▶ _Exercise description_
Search the records for the string "size", then copy each line where it appears.

▶ _Provided records_
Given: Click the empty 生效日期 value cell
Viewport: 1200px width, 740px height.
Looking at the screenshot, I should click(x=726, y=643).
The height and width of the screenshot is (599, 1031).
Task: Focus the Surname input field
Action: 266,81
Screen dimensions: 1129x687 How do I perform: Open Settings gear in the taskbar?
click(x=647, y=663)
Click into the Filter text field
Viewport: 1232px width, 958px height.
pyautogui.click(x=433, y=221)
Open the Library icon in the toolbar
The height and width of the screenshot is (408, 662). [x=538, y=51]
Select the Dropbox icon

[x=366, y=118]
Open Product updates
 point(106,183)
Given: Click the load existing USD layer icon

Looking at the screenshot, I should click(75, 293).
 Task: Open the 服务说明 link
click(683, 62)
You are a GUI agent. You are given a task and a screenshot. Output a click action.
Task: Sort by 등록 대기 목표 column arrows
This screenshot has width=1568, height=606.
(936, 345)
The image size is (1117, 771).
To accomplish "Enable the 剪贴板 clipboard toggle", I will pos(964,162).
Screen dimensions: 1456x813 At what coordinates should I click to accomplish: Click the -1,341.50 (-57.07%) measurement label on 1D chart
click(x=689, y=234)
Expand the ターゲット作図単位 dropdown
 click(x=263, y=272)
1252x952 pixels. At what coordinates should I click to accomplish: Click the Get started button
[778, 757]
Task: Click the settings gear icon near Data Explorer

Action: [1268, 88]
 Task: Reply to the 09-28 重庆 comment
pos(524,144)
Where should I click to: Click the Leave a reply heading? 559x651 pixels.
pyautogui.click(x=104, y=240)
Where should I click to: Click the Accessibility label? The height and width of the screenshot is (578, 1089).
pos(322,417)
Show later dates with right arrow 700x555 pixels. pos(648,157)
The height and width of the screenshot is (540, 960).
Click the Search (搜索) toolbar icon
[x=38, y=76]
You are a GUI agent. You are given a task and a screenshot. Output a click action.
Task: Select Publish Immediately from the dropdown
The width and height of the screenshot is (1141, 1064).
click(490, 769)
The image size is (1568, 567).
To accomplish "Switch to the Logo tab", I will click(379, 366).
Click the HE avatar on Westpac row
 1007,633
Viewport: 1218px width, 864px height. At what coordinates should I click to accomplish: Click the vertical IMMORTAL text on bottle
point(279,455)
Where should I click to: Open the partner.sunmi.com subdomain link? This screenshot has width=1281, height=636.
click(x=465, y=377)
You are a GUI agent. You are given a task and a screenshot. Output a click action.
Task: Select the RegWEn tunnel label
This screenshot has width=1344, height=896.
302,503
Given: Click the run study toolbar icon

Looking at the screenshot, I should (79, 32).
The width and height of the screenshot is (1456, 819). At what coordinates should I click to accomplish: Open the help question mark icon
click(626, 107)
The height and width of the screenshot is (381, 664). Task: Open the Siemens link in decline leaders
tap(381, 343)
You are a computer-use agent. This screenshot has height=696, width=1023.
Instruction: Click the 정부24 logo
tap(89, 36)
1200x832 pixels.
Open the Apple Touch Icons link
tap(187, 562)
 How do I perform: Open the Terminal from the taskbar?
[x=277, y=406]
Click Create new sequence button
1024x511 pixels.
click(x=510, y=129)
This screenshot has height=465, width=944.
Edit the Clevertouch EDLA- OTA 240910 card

▶ _Task output_
The image size is (1117, 771).
The image size is (1568, 567).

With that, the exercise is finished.